Exercise requirements — Please return the lines below verbatim, beginning at the one that has "This screenshot has width=960, height=539." and stopping after the one that has "The height and width of the screenshot is (588, 783).", and add no other lines.
○ ○ ○ ○ ○
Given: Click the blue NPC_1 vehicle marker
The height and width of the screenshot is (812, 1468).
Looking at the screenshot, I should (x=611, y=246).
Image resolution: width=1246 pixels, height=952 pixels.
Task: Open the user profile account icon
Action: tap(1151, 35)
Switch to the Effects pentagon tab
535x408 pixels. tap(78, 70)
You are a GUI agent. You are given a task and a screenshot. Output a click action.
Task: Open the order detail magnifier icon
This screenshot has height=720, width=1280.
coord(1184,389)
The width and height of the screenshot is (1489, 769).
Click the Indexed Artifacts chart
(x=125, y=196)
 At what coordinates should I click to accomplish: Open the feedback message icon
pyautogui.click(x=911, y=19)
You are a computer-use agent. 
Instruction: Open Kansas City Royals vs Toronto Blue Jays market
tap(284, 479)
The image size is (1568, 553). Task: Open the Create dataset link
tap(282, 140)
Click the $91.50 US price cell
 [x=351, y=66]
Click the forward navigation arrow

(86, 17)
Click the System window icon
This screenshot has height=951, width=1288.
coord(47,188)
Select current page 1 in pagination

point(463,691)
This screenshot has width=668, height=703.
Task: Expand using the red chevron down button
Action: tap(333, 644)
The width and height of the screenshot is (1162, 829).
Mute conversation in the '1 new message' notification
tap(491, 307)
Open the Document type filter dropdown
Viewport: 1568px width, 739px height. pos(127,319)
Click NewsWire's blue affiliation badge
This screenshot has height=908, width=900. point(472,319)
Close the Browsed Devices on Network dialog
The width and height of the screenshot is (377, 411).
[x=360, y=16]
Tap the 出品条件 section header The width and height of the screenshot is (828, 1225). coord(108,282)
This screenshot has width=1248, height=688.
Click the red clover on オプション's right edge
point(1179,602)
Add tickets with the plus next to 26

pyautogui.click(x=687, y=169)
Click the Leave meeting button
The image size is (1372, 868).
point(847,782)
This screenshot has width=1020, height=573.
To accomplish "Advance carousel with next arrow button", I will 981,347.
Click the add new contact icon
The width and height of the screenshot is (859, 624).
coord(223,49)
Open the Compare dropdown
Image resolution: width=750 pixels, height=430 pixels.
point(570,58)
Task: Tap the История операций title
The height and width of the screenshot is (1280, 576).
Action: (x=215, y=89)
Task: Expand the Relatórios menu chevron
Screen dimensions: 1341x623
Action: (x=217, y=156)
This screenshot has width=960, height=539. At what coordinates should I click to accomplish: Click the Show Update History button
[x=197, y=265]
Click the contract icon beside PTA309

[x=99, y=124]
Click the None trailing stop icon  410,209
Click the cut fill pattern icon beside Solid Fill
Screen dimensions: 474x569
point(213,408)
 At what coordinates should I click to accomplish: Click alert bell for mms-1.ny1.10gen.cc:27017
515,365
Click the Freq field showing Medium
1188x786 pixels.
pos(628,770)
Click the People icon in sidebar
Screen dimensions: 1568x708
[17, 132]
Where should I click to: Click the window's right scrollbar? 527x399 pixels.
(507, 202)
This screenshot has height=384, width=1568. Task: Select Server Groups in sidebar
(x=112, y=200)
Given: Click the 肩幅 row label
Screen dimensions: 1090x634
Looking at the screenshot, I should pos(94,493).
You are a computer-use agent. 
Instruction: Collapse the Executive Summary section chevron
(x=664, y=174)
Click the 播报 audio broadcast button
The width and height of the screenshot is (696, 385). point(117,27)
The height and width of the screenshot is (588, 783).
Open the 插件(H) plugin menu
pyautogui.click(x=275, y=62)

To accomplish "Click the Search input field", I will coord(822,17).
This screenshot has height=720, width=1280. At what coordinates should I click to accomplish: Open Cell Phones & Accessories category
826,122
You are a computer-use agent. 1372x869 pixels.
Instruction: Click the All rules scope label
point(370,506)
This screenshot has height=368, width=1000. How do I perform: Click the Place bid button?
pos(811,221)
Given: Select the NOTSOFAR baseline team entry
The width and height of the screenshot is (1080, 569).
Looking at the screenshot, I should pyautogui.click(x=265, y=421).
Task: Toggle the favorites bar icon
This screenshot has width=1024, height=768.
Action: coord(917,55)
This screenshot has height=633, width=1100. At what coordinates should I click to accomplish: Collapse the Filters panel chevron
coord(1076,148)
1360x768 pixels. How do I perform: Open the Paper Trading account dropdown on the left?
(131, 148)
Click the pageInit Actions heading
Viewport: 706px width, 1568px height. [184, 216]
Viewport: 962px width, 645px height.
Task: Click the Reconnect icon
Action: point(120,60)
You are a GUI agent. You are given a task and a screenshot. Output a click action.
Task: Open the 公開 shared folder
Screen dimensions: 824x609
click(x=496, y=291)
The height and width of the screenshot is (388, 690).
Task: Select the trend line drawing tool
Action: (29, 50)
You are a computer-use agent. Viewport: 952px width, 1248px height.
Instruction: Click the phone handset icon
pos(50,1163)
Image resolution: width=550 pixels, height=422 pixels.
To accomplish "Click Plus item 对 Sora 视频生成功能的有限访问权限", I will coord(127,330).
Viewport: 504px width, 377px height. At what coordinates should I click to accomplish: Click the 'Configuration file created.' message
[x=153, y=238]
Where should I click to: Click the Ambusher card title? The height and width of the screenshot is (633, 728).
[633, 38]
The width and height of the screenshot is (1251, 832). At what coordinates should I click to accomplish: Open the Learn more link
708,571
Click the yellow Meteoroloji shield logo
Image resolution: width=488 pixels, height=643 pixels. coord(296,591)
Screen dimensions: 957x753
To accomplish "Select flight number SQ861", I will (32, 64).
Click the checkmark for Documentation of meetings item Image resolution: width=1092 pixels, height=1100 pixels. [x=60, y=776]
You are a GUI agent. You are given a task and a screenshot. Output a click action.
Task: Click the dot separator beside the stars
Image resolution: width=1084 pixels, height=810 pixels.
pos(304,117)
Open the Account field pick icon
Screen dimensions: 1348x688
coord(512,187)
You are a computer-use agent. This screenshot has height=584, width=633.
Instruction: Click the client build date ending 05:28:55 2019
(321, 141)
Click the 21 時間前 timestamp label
○ ○ ○ ○ ○
Written response —
This screenshot has width=960, height=539. At what coordinates should I click to accomplish: Click the Show Update History button
[x=197, y=265]
Click the contract icon beside PTA309

[x=99, y=124]
Click the None trailing stop icon  410,209
Click the cut fill pattern icon beside Solid Fill
Screen dimensions: 474x569
point(213,408)
 At what coordinates should I click to accomplish: Click alert bell for mms-1.ny1.10gen.cc:27017
515,365
Click the Freq field showing Medium
1188x786 pixels.
pos(628,770)
Click the People icon in sidebar
Screen dimensions: 1568x708
[17, 132]
Where should I click to: Click the window's right scrollbar? 527x399 pixels.
(507, 202)
This screenshot has height=384, width=1568. Task: Select Server Groups in sidebar
(x=112, y=200)
Given: Click the 肩幅 row label
Screen dimensions: 1090x634
Looking at the screenshot, I should pos(94,493).
You are a computer-use agent. 
Instruction: Collapse the Executive Summary section chevron
(x=664, y=174)
Click the 播报 audio broadcast button
The width and height of the screenshot is (696, 385). point(117,27)
The height and width of the screenshot is (588, 783).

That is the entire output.